## Activity
Would you give the data below back exactly as it reads?

## Material supplied
>>>

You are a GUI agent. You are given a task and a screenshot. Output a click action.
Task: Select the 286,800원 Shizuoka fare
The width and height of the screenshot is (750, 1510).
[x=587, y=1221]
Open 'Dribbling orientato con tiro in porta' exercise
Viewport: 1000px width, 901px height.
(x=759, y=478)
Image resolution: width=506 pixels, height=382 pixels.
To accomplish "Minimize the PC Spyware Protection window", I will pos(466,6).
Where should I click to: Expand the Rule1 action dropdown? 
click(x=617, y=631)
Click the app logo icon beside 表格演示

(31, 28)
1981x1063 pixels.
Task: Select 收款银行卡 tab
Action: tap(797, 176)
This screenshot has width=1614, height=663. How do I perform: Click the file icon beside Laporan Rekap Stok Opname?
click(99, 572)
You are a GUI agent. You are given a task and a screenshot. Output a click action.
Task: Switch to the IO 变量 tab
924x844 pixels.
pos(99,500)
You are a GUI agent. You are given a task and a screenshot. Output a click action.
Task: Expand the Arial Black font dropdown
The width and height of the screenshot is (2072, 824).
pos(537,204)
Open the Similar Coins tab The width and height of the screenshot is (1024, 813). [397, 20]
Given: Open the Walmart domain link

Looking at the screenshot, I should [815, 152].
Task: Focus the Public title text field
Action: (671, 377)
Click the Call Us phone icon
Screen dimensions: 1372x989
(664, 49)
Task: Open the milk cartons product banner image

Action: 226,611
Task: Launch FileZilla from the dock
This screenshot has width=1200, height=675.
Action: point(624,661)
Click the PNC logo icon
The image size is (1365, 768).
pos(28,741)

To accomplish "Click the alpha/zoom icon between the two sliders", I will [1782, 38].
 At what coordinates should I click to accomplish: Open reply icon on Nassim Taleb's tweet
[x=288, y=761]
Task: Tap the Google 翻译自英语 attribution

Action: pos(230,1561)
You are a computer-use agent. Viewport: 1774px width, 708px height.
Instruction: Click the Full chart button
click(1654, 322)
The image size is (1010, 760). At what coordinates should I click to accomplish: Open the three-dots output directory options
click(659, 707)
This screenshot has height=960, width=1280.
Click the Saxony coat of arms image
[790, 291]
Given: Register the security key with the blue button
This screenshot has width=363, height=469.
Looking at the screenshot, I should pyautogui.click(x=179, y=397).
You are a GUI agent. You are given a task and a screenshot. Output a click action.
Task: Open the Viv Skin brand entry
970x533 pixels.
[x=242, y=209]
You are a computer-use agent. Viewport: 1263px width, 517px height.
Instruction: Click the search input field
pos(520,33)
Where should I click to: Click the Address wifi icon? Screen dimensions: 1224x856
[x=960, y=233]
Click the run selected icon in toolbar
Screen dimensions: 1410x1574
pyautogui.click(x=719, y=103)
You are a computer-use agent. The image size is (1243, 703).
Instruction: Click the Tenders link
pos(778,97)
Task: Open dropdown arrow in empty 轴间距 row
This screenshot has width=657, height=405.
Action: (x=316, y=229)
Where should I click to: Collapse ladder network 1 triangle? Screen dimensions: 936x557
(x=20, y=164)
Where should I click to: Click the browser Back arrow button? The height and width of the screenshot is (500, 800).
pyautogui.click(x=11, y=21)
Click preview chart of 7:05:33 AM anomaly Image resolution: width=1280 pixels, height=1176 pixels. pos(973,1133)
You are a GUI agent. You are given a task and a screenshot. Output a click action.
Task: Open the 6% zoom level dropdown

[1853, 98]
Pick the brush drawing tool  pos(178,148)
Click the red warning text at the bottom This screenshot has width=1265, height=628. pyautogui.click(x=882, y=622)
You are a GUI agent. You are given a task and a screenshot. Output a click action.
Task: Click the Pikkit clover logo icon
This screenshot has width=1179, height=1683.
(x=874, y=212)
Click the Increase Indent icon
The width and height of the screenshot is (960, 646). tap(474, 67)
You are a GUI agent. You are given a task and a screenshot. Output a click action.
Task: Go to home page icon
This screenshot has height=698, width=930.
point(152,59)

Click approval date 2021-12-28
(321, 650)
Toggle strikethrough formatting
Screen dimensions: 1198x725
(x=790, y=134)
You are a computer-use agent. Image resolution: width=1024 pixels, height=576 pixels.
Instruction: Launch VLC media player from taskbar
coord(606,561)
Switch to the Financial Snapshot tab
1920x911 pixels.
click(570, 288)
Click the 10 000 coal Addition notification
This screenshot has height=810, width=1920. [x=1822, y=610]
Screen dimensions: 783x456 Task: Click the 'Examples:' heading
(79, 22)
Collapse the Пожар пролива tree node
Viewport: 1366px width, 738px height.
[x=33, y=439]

<<<

## Result for this task
You are a GUI agent. You are given a task and a screenshot. Output a click action.
Task: Select the 286,800원 Shizuoka fare
The width and height of the screenshot is (750, 1510).
[x=587, y=1221]
Open 'Dribbling orientato con tiro in porta' exercise
Viewport: 1000px width, 901px height.
(x=759, y=478)
Image resolution: width=506 pixels, height=382 pixels.
To accomplish "Minimize the PC Spyware Protection window", I will pos(466,6).
Where should I click to: Expand the Rule1 action dropdown? 
click(x=617, y=631)
Click the app logo icon beside 表格演示

(31, 28)
1981x1063 pixels.
Task: Select 收款银行卡 tab
Action: tap(797, 176)
This screenshot has width=1614, height=663. How do I perform: Click the file icon beside Laporan Rekap Stok Opname?
click(99, 572)
You are a GUI agent. You are given a task and a screenshot. Output a click action.
Task: Switch to the IO 变量 tab
924x844 pixels.
pos(99,500)
You are a GUI agent. You are given a task and a screenshot. Output a click action.
Task: Expand the Arial Black font dropdown
The width and height of the screenshot is (2072, 824).
pos(537,204)
Open the Similar Coins tab The width and height of the screenshot is (1024, 813). [397, 20]
Given: Open the Walmart domain link

Looking at the screenshot, I should [815, 152].
Task: Focus the Public title text field
Action: (671, 377)
Click the Call Us phone icon
Screen dimensions: 1372x989
(664, 49)
Task: Open the milk cartons product banner image

Action: 226,611
Task: Launch FileZilla from the dock
This screenshot has width=1200, height=675.
Action: point(624,661)
Click the PNC logo icon
The image size is (1365, 768).
pos(28,741)

To accomplish "Click the alpha/zoom icon between the two sliders", I will [1782, 38].
 At what coordinates should I click to accomplish: Open reply icon on Nassim Taleb's tweet
[x=288, y=761]
Task: Tap the Google 翻译自英语 attribution

Action: pos(230,1561)
You are a computer-use agent. Viewport: 1774px width, 708px height.
Instruction: Click the Full chart button
click(1654, 322)
The image size is (1010, 760). At what coordinates should I click to accomplish: Open the three-dots output directory options
click(659, 707)
This screenshot has height=960, width=1280.
Click the Saxony coat of arms image
[790, 291]
Given: Register the security key with the blue button
This screenshot has width=363, height=469.
Looking at the screenshot, I should pyautogui.click(x=179, y=397).
You are a GUI agent. You are given a task and a screenshot. Output a click action.
Task: Open the Viv Skin brand entry
970x533 pixels.
[x=242, y=209]
You are a computer-use agent. Viewport: 1263px width, 517px height.
Instruction: Click the search input field
pos(520,33)
Where should I click to: Click the Address wifi icon? Screen dimensions: 1224x856
[x=960, y=233]
Click the run selected icon in toolbar
Screen dimensions: 1410x1574
pyautogui.click(x=719, y=103)
You are a computer-use agent. The image size is (1243, 703).
Instruction: Click the Tenders link
pos(778,97)
Task: Open dropdown arrow in empty 轴间距 row
This screenshot has width=657, height=405.
Action: (x=316, y=229)
Where should I click to: Collapse ladder network 1 triangle? Screen dimensions: 936x557
(x=20, y=164)
Where should I click to: Click the browser Back arrow button? The height and width of the screenshot is (500, 800).
pyautogui.click(x=11, y=21)
Click preview chart of 7:05:33 AM anomaly Image resolution: width=1280 pixels, height=1176 pixels. pos(973,1133)
You are a GUI agent. You are given a task and a screenshot. Output a click action.
Task: Open the 6% zoom level dropdown

[1853, 98]
Pick the brush drawing tool  pos(178,148)
Click the red warning text at the bottom This screenshot has width=1265, height=628. pyautogui.click(x=882, y=622)
You are a GUI agent. You are given a task and a screenshot. Output a click action.
Task: Click the Pikkit clover logo icon
This screenshot has width=1179, height=1683.
(x=874, y=212)
Click the Increase Indent icon
The width and height of the screenshot is (960, 646). tap(474, 67)
You are a GUI agent. You are given a task and a screenshot. Output a click action.
Task: Go to home page icon
This screenshot has height=698, width=930.
point(152,59)

Click approval date 2021-12-28
(321, 650)
Toggle strikethrough formatting
Screen dimensions: 1198x725
(x=790, y=134)
You are a computer-use agent. Image resolution: width=1024 pixels, height=576 pixels.
Instruction: Launch VLC media player from taskbar
coord(606,561)
Switch to the Financial Snapshot tab
1920x911 pixels.
click(570, 288)
Click the 10 000 coal Addition notification
This screenshot has height=810, width=1920. [x=1822, y=610]
Screen dimensions: 783x456 Task: Click the 'Examples:' heading
(79, 22)
Collapse the Пожар пролива tree node
Viewport: 1366px width, 738px height.
[x=33, y=439]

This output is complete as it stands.